Start of Records to process

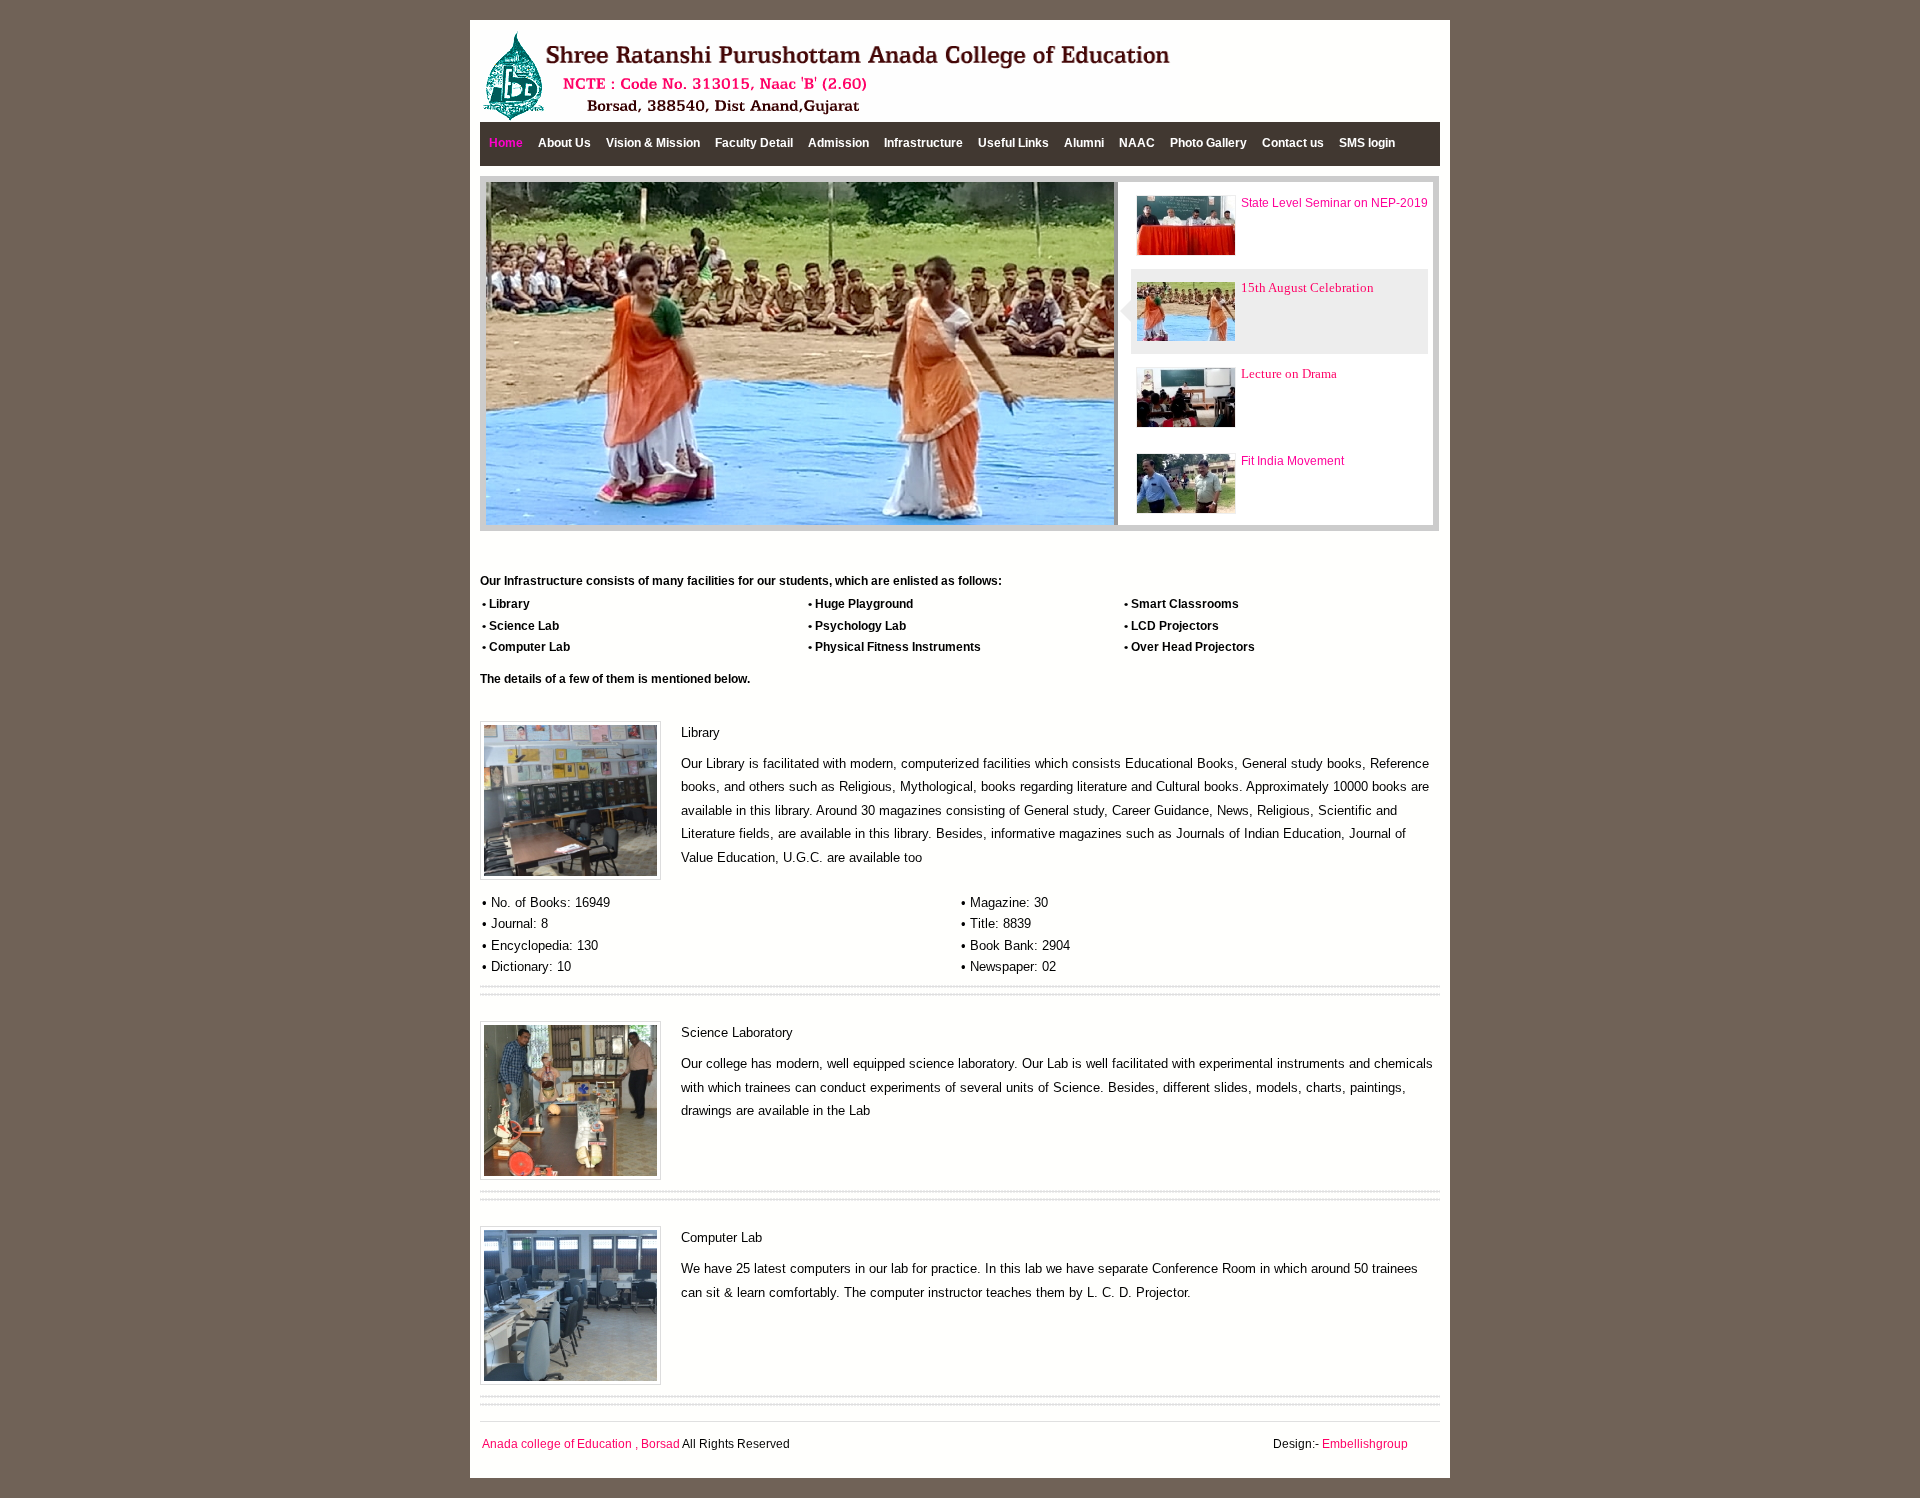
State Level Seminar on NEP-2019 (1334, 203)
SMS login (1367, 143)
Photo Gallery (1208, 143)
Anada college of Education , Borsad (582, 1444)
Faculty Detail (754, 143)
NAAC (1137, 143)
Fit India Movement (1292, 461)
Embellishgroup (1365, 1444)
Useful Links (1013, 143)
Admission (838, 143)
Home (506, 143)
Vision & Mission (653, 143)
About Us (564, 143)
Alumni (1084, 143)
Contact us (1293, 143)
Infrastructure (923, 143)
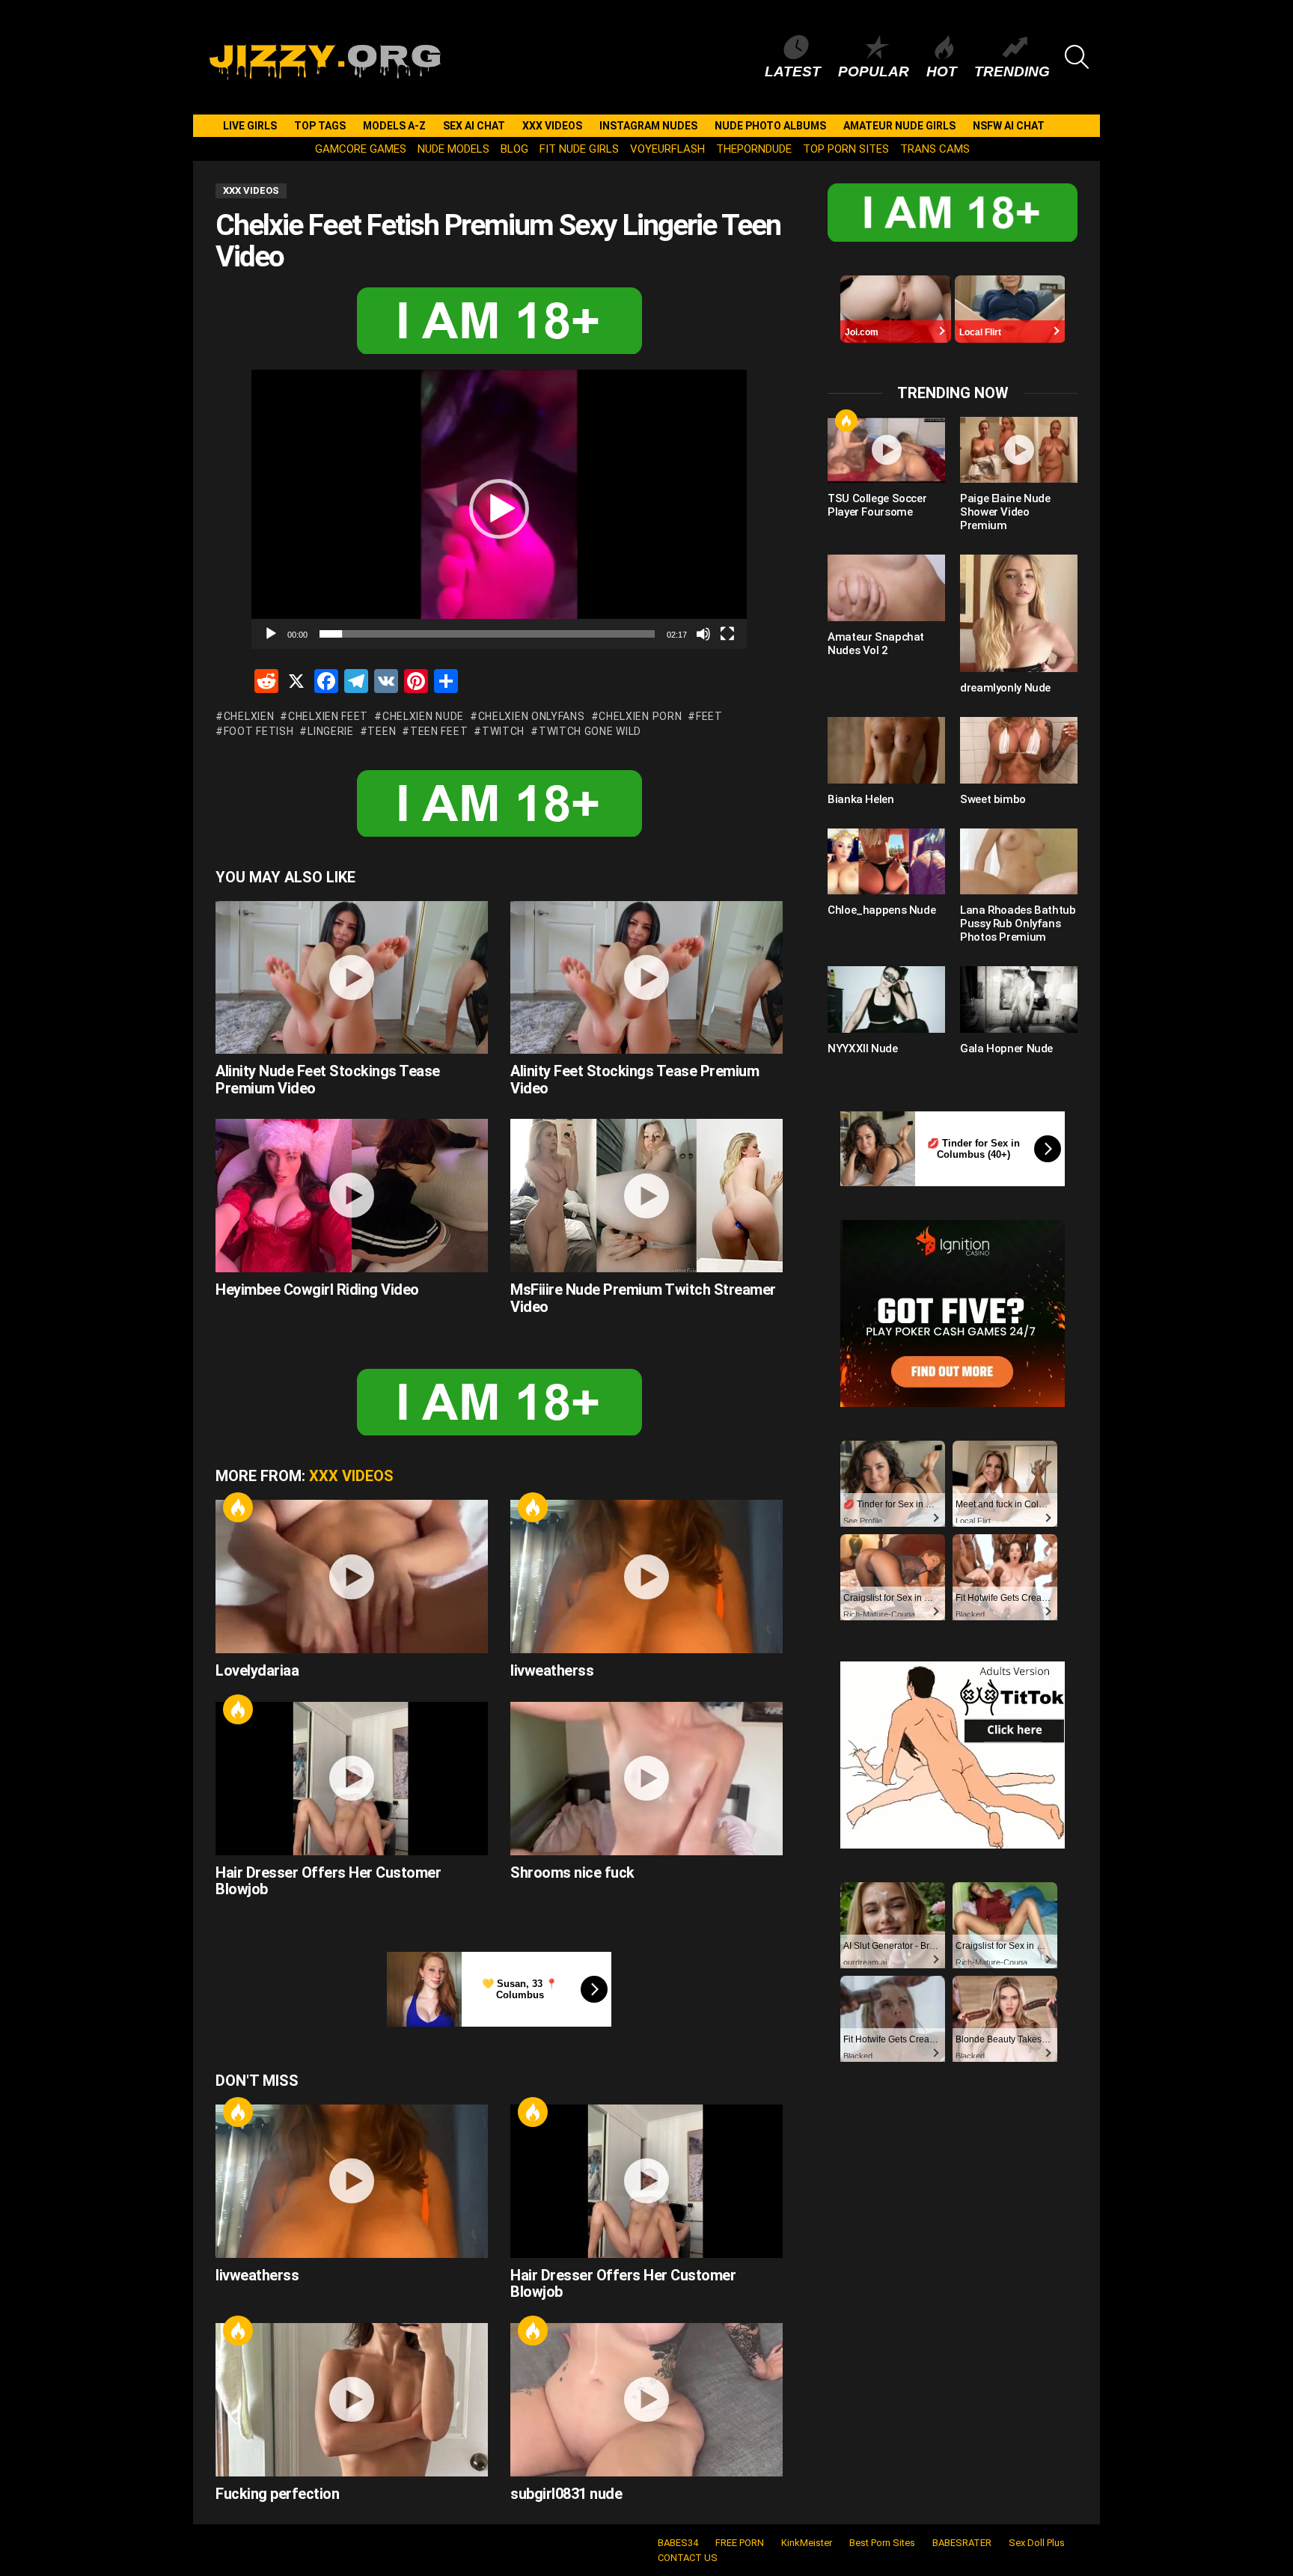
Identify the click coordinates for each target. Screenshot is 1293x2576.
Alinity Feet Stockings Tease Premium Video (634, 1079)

End of Records to process

• [Requirement]: Output each record exactly as it appears, but not the pictures.

• [Finished exercise]:
State Level Seminar on NEP-2019 (1334, 203)
SMS login (1367, 143)
Photo Gallery (1208, 143)
Anada college of Education , Borsad (582, 1444)
Faculty Detail (754, 143)
NAAC (1137, 143)
Fit India Movement (1292, 461)
Embellishgroup (1365, 1444)
Useful Links (1013, 143)
Admission (838, 143)
Home (506, 143)
Vision & Mission (653, 143)
About Us (564, 143)
Alumni (1084, 143)
Contact us (1293, 143)
Infrastructure (923, 143)
Identify the click coordinates for each target. Screenshot is 1293x2576.
Alinity Feet Stockings Tease Premium Video (634, 1079)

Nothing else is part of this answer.